Collected data entries:

Start of Block

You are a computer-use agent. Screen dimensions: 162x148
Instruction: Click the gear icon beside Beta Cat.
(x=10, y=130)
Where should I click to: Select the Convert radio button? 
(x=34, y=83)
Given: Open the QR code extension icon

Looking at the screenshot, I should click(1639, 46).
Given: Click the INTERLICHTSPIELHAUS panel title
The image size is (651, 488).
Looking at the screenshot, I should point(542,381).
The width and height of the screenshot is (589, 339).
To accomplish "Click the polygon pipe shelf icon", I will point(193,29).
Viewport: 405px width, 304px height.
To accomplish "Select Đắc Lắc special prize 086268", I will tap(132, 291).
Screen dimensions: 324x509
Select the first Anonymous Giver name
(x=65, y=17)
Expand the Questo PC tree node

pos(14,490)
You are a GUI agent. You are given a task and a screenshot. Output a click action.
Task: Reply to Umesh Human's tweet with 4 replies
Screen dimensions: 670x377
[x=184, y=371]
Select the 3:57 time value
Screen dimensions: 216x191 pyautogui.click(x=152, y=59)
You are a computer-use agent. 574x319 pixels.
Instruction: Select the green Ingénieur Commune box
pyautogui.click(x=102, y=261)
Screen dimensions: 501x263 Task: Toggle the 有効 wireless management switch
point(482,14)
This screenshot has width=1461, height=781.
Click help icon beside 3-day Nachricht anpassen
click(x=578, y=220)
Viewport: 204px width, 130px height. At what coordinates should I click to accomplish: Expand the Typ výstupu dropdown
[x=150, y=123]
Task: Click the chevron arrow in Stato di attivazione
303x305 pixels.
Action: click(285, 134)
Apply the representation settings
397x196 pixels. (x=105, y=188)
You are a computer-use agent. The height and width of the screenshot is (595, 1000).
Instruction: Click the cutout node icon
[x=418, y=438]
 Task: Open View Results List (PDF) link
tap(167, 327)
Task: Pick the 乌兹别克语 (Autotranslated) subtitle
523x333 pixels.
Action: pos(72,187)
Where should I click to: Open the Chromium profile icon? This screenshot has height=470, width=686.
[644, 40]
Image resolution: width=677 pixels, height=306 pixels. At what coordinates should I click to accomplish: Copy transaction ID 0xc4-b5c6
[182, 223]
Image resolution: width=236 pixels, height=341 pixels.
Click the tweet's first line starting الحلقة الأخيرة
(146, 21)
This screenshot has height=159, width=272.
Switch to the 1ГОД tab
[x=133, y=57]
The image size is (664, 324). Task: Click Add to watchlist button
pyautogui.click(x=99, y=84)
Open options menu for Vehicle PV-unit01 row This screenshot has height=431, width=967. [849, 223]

End of Block

Please reproduce the data as it was given, with every line exact.

Your solution:
You are a computer-use agent. Screen dimensions: 162x148
Instruction: Click the gear icon beside Beta Cat.
(x=10, y=130)
Where should I click to: Select the Convert radio button? 
(x=34, y=83)
Given: Open the QR code extension icon

Looking at the screenshot, I should click(1639, 46).
Given: Click the INTERLICHTSPIELHAUS panel title
The image size is (651, 488).
Looking at the screenshot, I should point(542,381).
The width and height of the screenshot is (589, 339).
To accomplish "Click the polygon pipe shelf icon", I will point(193,29).
Viewport: 405px width, 304px height.
To accomplish "Select Đắc Lắc special prize 086268", I will tap(132, 291).
Screen dimensions: 324x509
Select the first Anonymous Giver name
(x=65, y=17)
Expand the Questo PC tree node

pos(14,490)
You are a GUI agent. You are given a task and a screenshot. Output a click action.
Task: Reply to Umesh Human's tweet with 4 replies
Screen dimensions: 670x377
[x=184, y=371]
Select the 3:57 time value
Screen dimensions: 216x191 pyautogui.click(x=152, y=59)
You are a computer-use agent. 574x319 pixels.
Instruction: Select the green Ingénieur Commune box
pyautogui.click(x=102, y=261)
Screen dimensions: 501x263 Task: Toggle the 有効 wireless management switch
point(482,14)
This screenshot has width=1461, height=781.
Click help icon beside 3-day Nachricht anpassen
click(x=578, y=220)
Viewport: 204px width, 130px height. At what coordinates should I click to accomplish: Expand the Typ výstupu dropdown
[x=150, y=123]
Task: Click the chevron arrow in Stato di attivazione
303x305 pixels.
Action: click(285, 134)
Apply the representation settings
397x196 pixels. (x=105, y=188)
You are a computer-use agent. The height and width of the screenshot is (595, 1000).
Instruction: Click the cutout node icon
[x=418, y=438]
 Task: Open View Results List (PDF) link
tap(167, 327)
Task: Pick the 乌兹别克语 (Autotranslated) subtitle
523x333 pixels.
Action: pos(72,187)
Where should I click to: Open the Chromium profile icon? This screenshot has height=470, width=686.
[644, 40]
Image resolution: width=677 pixels, height=306 pixels. At what coordinates should I click to accomplish: Copy transaction ID 0xc4-b5c6
[182, 223]
Image resolution: width=236 pixels, height=341 pixels.
Click the tweet's first line starting الحلقة الأخيرة
(146, 21)
This screenshot has height=159, width=272.
Switch to the 1ГОД tab
[x=133, y=57]
The image size is (664, 324). Task: Click Add to watchlist button
pyautogui.click(x=99, y=84)
Open options menu for Vehicle PV-unit01 row This screenshot has height=431, width=967. [849, 223]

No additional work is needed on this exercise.